Zero valent iron (ZVI) has demonstrated its reactivity and effectiveness for in-situ groundwater and soil remediation. The potential of the high reducing activity of nanoscale ZVI (nZVI) for environmental decontamination has attracted more attentions in recent years, as nZVI may be injected with water to the pollution sites for in-situ remediation. However, rapid oxidation and instant agglomeration of nZVI make it difficult for large-scale engineering application. Effort has been made to improve the stability and mobility of nZVI for effective in-situ remediation. In the present study, a novel Ca-based surface coating method has been developed for protection of nZVI and enhancement of its transport in environmental applications.
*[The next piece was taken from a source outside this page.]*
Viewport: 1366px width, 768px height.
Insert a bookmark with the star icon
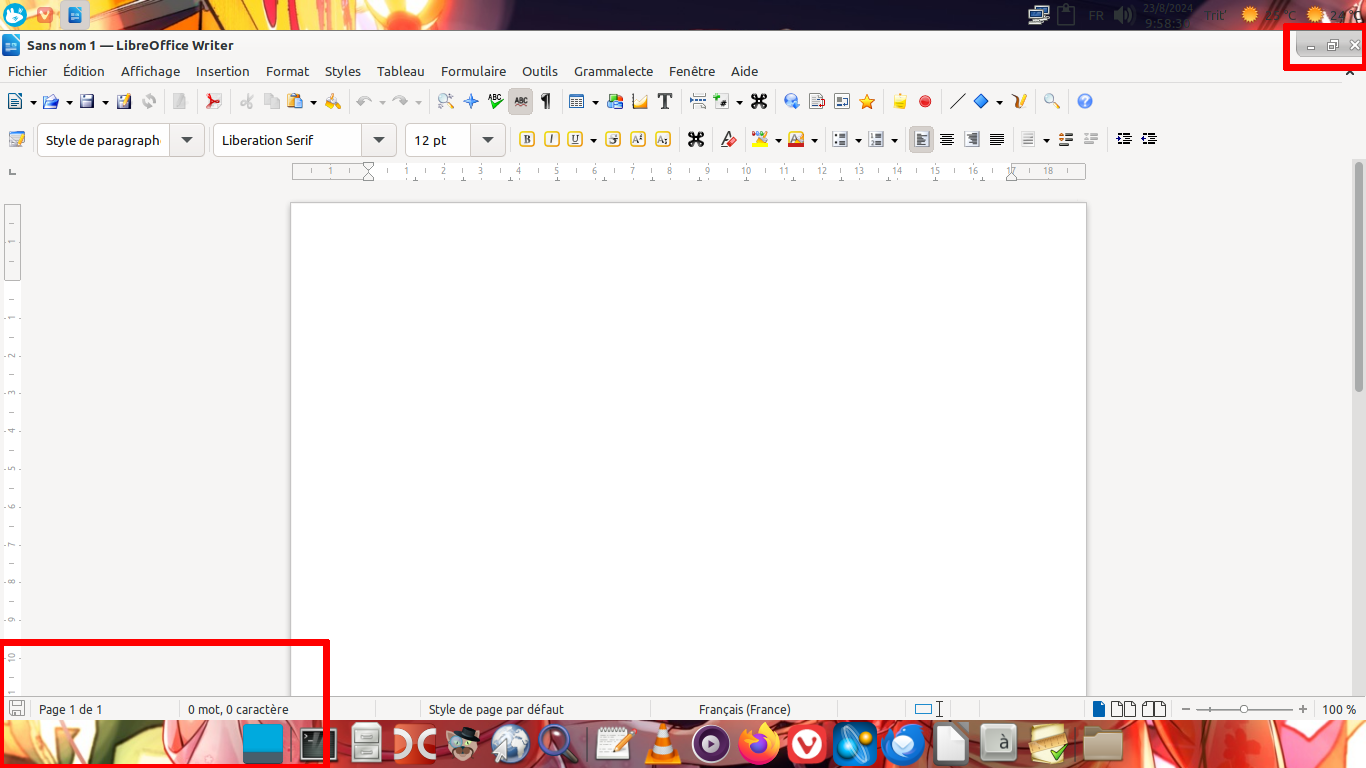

A simple thermal deposition method was employed to coat a Ca-based layer on the surface of micro- or nano- ZVI particles in water or methanol environment. According to microscopic observations, Ca(OH)2 nano-layer was formed on the ZVI surface. A clear core-shell structure was observed for the coated nZVI/Ca(OH)2 particles based on the TEM observations. The Ca(OH)2 coating layer had a thickness about one fifth of the nZVI diameter and the Ca to Fe ratio was below 0.2. With the Ca(OH)2 shell, nZVI particles can be effectively protected against corrosion according to the standard natural spray corrosion tests. Thus, the Ca(OH)2 coating layer is able to greatly improve the stability of nZVI during storage, transportation and application. In addition, based on the result of the dissolution tests, the Ca(OH)2 shell could be readily dissolved in water with a low Ca content or a low ionic strength. After dissolution of the Ca(OH)2 shell, the reactivity of nZVI was found to be at the similar level as bare nZVI, which could remove Cr(VI) from water by more than 90% in about 20 min. The pseudo-first order rate constants for Cr(VI) reduction by bare nZVI and nZVI/ Ca(OH)2 after shell dissolution were 0.064 and 0.072 min-1, respectively. Moreover, the Ca(OH)2 coating shell would not only function as a protection layer but also improve the mobility of nZVI particles in in-situ applications. The aggregation and sedimentation of nZVI/Ca(OH)2 particles became considerably slower compared to bare nZVI without the coating. Clean-bed water filtration tests were conducted with sand and glass columns to evaluate the mobility and transport of nZVI in porous media. The results show that bare nZVI in the particle suspension deposited mostly at the top of the filters with little penetration. In comparison, the nZVI/Ca(OH)2 particles were able to penetrate through the filter media during the filtration process, and the dark iron particles could fill up the entire filter columns. The penetration rate increased from nearly 0 m/hr for bare nZVI to 0.43 m/hr for nZVI/Ca(OH)2 through the filter media. The Ca-based coating materials are known as of low cost and environmentally friendly. Thus, the new coating method developed in this study provides a cost-effective means for both the protection of nZVI and improvement of its transport and delivery in porous media for environmental decontamination.